## GIVEN TASK
Copy out the rows below verbatim, from the line that contains "Where should I click to: Click yellow" through the line that contains "will tap(218, 65).", including both of those lines.
─── SUPPLIED INFORMATION ───
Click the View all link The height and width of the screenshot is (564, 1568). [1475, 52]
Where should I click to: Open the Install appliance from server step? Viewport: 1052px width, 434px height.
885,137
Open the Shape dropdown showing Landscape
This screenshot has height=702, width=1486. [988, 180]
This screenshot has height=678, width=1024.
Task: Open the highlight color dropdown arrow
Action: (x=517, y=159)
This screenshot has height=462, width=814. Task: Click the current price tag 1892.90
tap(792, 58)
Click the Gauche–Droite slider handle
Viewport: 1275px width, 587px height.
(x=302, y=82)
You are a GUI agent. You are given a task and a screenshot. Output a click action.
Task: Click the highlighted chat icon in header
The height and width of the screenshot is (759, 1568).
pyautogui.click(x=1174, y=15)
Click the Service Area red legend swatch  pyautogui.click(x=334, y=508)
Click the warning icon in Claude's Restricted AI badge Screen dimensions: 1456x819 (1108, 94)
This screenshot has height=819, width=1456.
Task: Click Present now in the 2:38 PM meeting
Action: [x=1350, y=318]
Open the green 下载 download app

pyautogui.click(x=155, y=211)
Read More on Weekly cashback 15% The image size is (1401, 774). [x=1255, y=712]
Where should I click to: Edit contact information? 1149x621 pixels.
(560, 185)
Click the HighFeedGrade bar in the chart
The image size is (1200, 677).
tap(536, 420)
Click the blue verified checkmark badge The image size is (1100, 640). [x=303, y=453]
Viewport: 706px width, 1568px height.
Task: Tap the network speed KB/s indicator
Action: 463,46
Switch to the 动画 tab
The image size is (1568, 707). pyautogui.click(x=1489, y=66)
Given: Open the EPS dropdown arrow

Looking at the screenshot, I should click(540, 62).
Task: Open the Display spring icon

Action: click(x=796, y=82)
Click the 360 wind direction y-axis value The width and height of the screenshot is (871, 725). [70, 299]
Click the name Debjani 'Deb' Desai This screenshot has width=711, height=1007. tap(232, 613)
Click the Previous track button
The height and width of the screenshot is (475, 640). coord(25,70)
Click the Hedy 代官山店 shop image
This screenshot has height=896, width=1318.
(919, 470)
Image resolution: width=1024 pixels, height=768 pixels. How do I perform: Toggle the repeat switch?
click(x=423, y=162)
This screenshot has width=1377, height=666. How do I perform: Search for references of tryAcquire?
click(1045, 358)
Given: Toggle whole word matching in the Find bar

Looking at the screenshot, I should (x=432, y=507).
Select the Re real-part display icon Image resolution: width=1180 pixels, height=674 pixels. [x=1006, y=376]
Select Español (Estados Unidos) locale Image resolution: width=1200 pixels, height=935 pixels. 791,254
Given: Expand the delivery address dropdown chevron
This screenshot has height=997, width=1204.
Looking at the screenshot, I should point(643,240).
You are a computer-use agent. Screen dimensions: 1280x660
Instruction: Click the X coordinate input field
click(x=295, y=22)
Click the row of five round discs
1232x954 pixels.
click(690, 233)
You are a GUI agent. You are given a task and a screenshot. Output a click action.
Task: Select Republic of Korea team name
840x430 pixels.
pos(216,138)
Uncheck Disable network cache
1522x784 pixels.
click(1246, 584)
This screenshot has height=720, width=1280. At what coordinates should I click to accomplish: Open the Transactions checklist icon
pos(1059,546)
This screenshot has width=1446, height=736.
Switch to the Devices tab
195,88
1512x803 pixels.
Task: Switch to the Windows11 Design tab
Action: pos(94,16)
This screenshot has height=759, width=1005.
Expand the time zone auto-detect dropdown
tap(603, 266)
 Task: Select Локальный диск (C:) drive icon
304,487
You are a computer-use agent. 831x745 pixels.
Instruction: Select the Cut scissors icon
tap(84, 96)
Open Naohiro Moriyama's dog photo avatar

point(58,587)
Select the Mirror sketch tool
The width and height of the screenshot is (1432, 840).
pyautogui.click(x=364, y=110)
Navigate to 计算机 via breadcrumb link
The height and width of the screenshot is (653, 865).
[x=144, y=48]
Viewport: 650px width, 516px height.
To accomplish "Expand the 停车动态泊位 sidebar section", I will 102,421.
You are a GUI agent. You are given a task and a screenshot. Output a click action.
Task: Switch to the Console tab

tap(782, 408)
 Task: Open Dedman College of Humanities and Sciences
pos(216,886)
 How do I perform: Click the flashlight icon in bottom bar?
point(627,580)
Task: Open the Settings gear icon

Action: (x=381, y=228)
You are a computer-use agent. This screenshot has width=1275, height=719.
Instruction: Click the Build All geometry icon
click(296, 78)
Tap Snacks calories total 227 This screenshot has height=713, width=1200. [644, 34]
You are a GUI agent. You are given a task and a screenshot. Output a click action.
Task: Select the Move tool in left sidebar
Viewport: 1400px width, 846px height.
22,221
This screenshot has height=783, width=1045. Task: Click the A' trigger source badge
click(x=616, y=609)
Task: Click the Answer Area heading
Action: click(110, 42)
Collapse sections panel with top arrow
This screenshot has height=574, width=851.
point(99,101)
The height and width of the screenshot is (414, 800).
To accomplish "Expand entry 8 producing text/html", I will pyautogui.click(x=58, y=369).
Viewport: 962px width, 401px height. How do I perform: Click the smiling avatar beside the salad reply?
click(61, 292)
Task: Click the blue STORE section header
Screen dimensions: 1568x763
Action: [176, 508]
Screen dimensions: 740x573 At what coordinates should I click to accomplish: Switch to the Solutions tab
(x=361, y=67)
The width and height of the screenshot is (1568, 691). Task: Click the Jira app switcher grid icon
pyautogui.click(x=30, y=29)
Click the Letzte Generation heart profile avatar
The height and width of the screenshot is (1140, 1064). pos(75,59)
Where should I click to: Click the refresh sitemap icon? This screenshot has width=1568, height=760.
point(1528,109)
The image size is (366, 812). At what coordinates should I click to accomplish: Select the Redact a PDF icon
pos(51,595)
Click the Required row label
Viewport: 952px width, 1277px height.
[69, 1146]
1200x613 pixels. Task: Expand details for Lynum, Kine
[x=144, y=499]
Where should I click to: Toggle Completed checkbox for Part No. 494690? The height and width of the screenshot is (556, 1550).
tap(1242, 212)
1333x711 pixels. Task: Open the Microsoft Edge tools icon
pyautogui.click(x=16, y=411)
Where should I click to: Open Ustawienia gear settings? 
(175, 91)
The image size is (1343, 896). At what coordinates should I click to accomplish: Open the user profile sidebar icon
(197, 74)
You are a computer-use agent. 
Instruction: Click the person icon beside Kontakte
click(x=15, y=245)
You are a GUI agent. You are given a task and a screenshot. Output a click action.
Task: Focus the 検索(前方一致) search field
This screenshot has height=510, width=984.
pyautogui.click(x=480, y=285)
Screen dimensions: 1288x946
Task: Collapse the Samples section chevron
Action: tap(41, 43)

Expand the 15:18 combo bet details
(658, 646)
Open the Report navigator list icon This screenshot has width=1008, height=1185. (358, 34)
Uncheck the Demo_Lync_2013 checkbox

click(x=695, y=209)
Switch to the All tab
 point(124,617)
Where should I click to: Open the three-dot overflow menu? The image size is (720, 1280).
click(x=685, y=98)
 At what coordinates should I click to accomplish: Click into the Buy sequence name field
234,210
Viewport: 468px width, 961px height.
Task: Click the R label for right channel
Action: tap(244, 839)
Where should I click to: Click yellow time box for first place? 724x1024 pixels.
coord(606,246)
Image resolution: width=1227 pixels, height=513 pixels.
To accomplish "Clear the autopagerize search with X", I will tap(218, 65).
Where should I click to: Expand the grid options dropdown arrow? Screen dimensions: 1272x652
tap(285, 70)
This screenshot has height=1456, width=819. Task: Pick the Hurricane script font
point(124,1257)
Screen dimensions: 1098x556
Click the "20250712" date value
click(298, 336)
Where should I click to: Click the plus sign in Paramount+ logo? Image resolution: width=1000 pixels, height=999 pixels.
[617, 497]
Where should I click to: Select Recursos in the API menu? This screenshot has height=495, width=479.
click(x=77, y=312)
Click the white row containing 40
───
## FINAL RESULT
Where should I click to: Click yellow time box for first place? 724x1024 pixels.
coord(606,246)
Image resolution: width=1227 pixels, height=513 pixels.
To accomplish "Clear the autopagerize search with X", I will tap(218, 65).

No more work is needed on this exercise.